Skip to content

Troubleshooting

sudolulo edited this page Jun 12, 2026 · 11 revisions

Troubleshooting

Container exits immediately

Check logs:

docker compose logs winnow

Common causes:

  • Missing required env varIMMICH_URL or API_KEY not set
  • Cannot reach Immich — check the URL and that Immich is running; use http:// not https:// unless you have TLS set up

"Immich API key is invalid or expired (401 Unauthorized)"

Your API key has been revoked or expired. Generate a new one in Immich → Account SettingsAPI Keys and update API_KEY in your .env.


Getting more log detail

Set VERBOSE=true in .env (or pass -e VERBOSE=true) to enable DEBUG-level output on the console.
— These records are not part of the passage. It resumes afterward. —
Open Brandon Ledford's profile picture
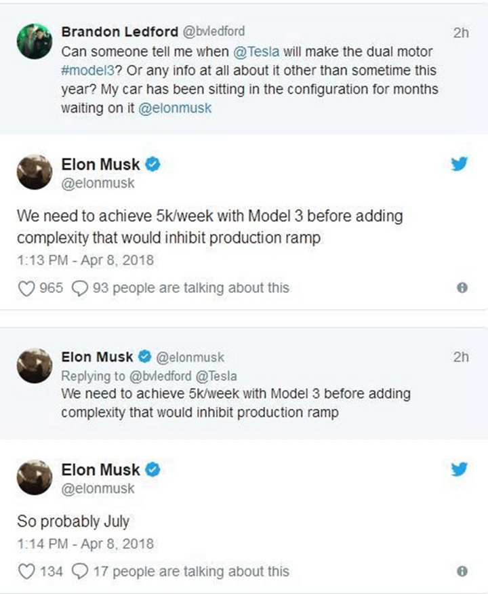Screen dimensions: 488x594 33,42
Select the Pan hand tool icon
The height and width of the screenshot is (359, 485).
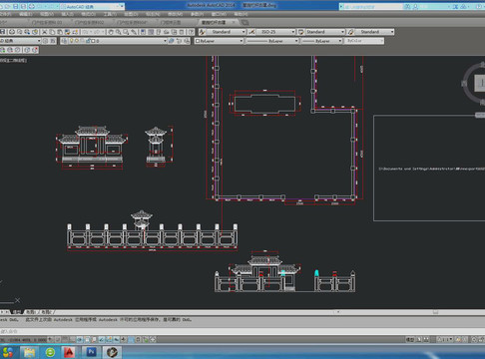click(111, 32)
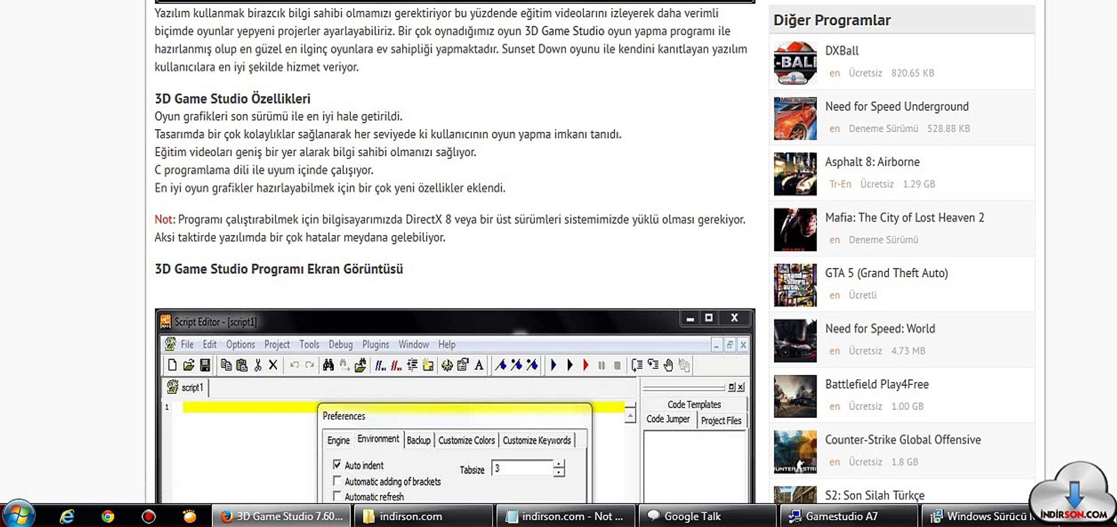Viewport: 1117px width, 527px height.
Task: Increase Tabsize with the up stepper arrow
Action: click(559, 464)
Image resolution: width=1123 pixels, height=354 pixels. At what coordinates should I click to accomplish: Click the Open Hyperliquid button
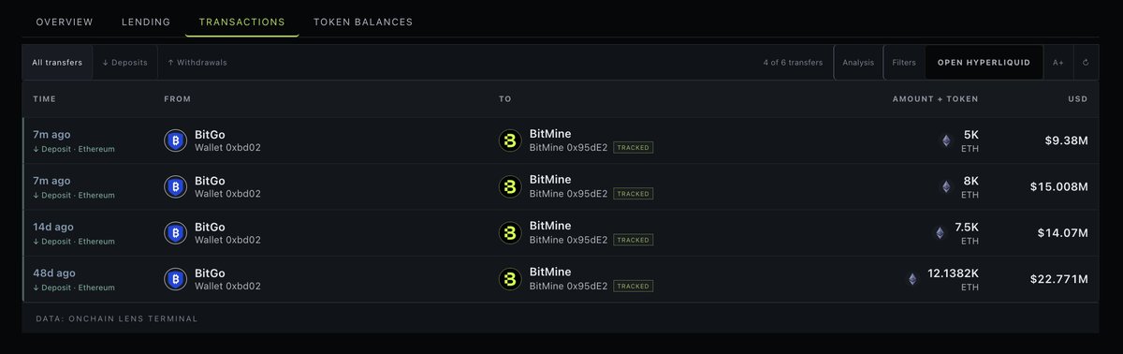(x=984, y=63)
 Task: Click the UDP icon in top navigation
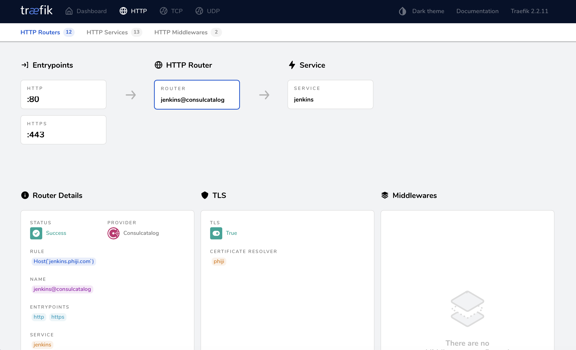200,11
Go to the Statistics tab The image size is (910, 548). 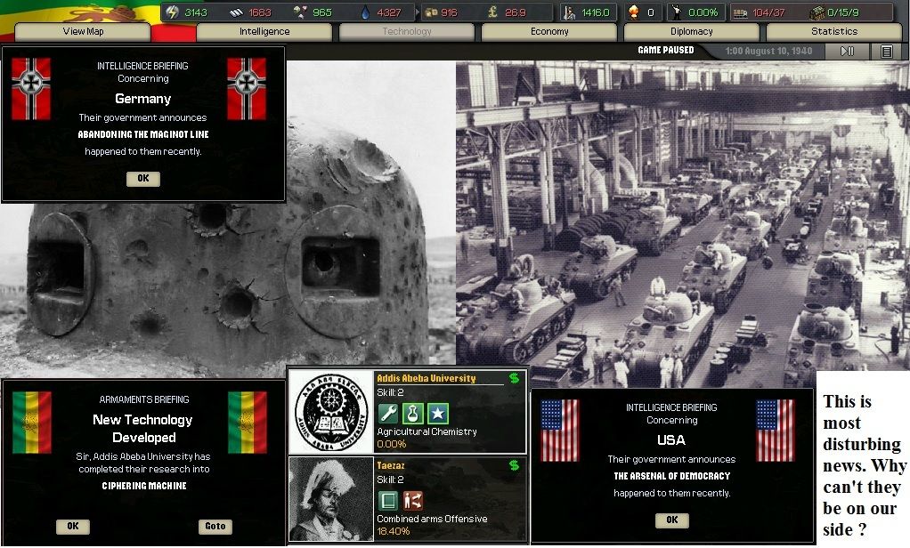click(834, 32)
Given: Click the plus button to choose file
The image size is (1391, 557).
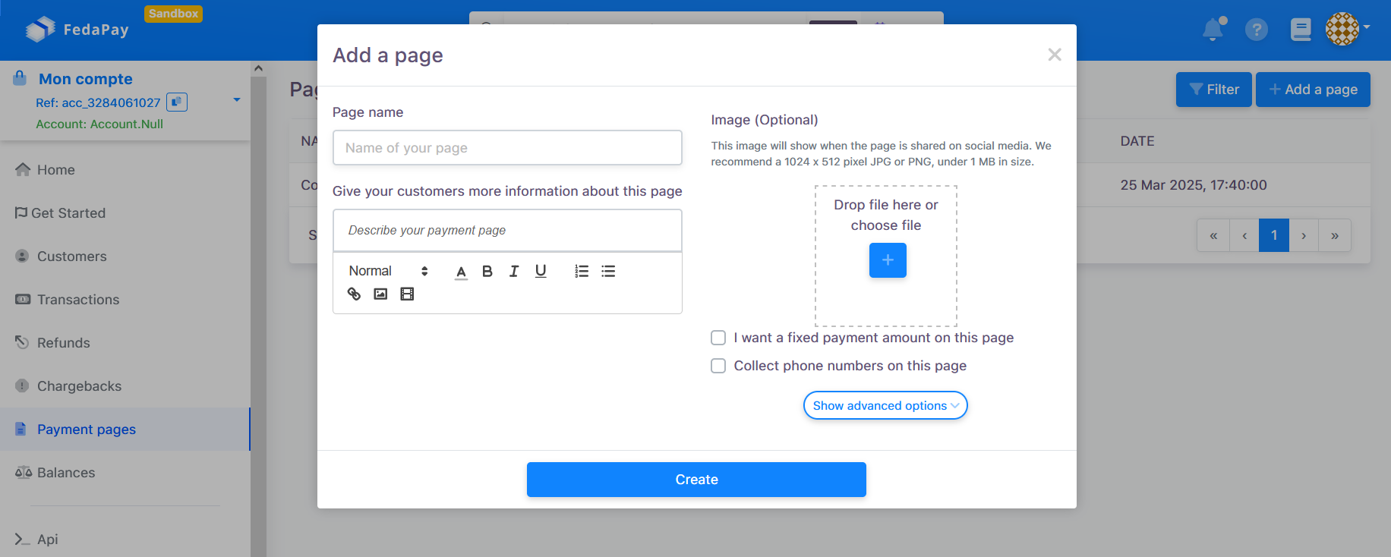Looking at the screenshot, I should [x=888, y=260].

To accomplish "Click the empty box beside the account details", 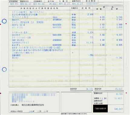I will 76,102.
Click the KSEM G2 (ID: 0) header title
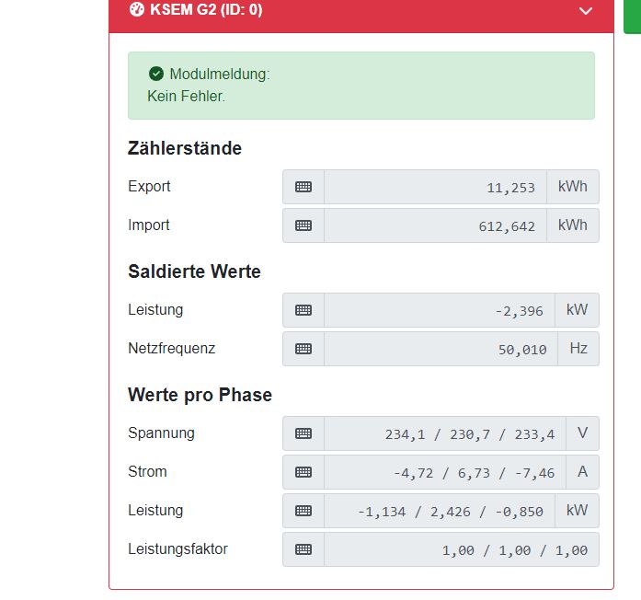Image resolution: width=641 pixels, height=600 pixels. [x=206, y=10]
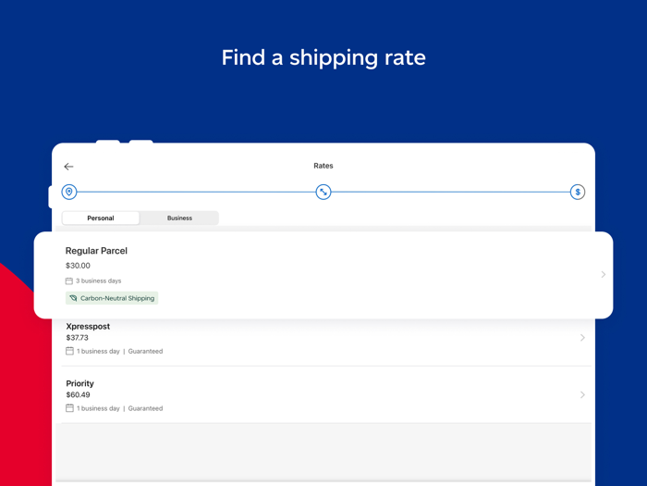This screenshot has width=647, height=486.
Task: Click the dollar sign rates step icon
Action: 578,192
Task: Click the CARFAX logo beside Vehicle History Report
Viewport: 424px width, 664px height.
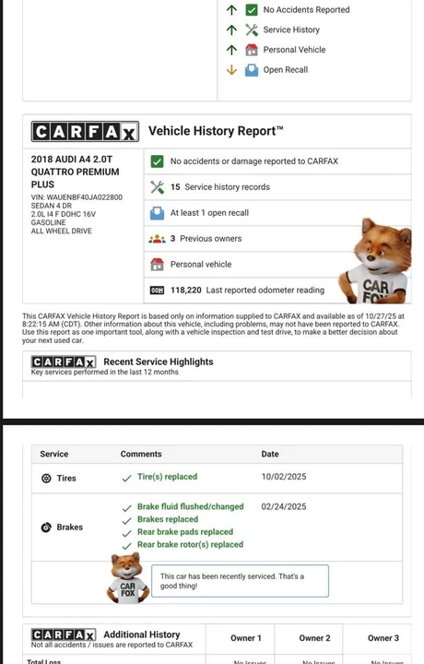Action: point(85,131)
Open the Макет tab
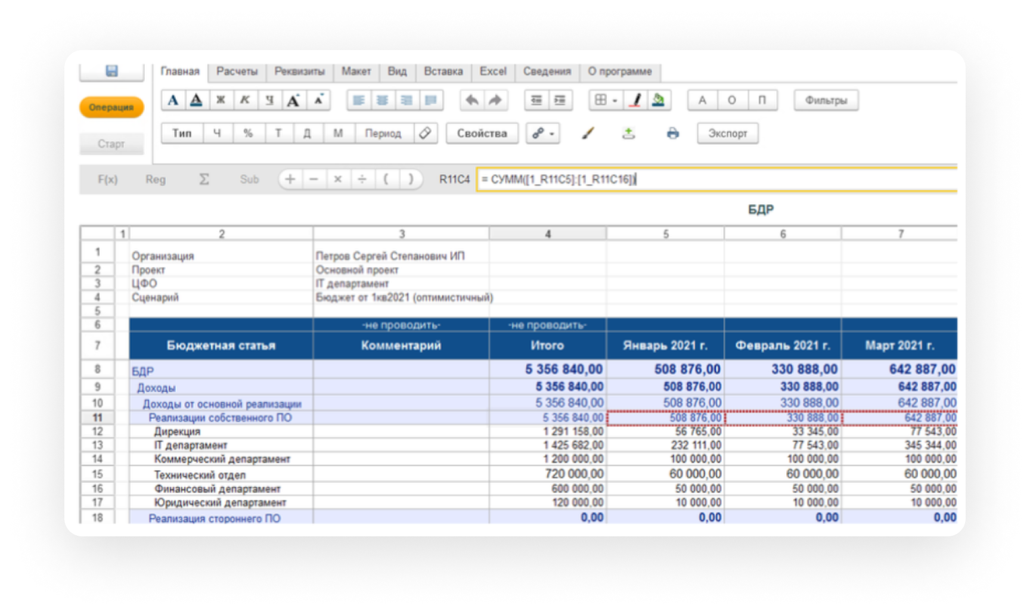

Useful for tracing exactly which images are being fetched, filtered, and selected.

The log file at /app/winnow.log always captures DEBUG regardless of VERBOSE:

docker exec winnow cat /app/winnow.log

"No people found" / nothing processed

  • Make sure Immich has completed face recognition and you have named people in your library
  • YEARS_FILTER defaults to 10 years — increase it if your tagged photos are older
  • MIN_FACE_COUNT skips people with few photos — lower or remove it

Frigate upload fails

  • Confirm FRIGATE_URL is reachable from inside the container: docker exec winnow curl $FRIGATE_URL/api/stats
  • Check Frigate v0.16+ — older versions don't have the face training API
  • Set DRY_RUN=true to verify selection without uploading

Models fail to download

winnow downloads InsightFace and HuggingFace (SigLIP) models on first run.

  • Ensure the container has internet access
  • Confirm the model volume is mounted and writable
  • If behind a proxy, set HTTP_PROXY / HTTPS_PROXY env vars

Running on CPU (no GPU)

Use the :cpu image tag (ghcr.io/sudolulo/winnow:cpu) which omits the CUDA base entirely. Or set FORCE_CPU=true with :latest to disable GPU at runtime.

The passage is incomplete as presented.